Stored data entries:
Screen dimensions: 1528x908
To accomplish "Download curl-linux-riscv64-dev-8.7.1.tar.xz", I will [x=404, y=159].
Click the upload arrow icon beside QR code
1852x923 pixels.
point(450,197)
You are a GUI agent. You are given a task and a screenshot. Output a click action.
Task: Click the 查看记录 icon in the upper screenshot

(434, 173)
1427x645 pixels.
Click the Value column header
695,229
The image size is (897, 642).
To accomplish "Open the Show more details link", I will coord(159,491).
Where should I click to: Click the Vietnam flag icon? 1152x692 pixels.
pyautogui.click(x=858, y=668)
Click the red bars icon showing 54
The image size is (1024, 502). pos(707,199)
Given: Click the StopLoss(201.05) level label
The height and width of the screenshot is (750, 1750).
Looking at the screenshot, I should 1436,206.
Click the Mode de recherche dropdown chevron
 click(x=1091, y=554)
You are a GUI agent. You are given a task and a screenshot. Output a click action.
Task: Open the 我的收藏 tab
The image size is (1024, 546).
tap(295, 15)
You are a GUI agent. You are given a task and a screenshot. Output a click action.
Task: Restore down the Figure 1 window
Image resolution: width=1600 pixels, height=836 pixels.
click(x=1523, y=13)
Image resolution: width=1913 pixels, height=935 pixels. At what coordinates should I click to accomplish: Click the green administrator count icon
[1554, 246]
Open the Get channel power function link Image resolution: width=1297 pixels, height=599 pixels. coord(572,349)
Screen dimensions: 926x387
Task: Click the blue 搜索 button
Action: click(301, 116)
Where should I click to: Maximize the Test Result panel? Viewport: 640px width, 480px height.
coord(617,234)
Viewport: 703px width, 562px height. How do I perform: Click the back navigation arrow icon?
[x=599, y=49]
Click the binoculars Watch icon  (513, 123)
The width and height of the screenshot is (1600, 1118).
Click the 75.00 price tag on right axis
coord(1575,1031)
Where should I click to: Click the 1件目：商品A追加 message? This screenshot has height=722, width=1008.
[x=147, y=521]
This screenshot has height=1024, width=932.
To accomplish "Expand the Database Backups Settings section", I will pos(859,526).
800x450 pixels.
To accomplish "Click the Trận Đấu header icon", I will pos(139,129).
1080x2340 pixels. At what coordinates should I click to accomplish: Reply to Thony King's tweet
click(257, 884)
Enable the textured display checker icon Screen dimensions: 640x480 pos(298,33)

### [TASK OBJECTIVE]
Would you set down, word for word, the lines from the opening of the entries above through the line with "Task: Open the 我的收藏 tab", both included, and no others?

### [SOLUTION FOR THIS EXERCISE]
Screen dimensions: 1528x908
To accomplish "Download curl-linux-riscv64-dev-8.7.1.tar.xz", I will [x=404, y=159].
Click the upload arrow icon beside QR code
1852x923 pixels.
point(450,197)
You are a GUI agent. You are given a task and a screenshot. Output a click action.
Task: Click the 查看记录 icon in the upper screenshot

(434, 173)
1427x645 pixels.
Click the Value column header
695,229
The image size is (897, 642).
To accomplish "Open the Show more details link", I will coord(159,491).
Where should I click to: Click the Vietnam flag icon? 1152x692 pixels.
pyautogui.click(x=858, y=668)
Click the red bars icon showing 54
The image size is (1024, 502). pos(707,199)
Given: Click the StopLoss(201.05) level label
The height and width of the screenshot is (750, 1750).
Looking at the screenshot, I should 1436,206.
Click the Mode de recherche dropdown chevron
 click(x=1091, y=554)
You are a GUI agent. You are given a task and a screenshot. Output a click action.
Task: Open the 我的收藏 tab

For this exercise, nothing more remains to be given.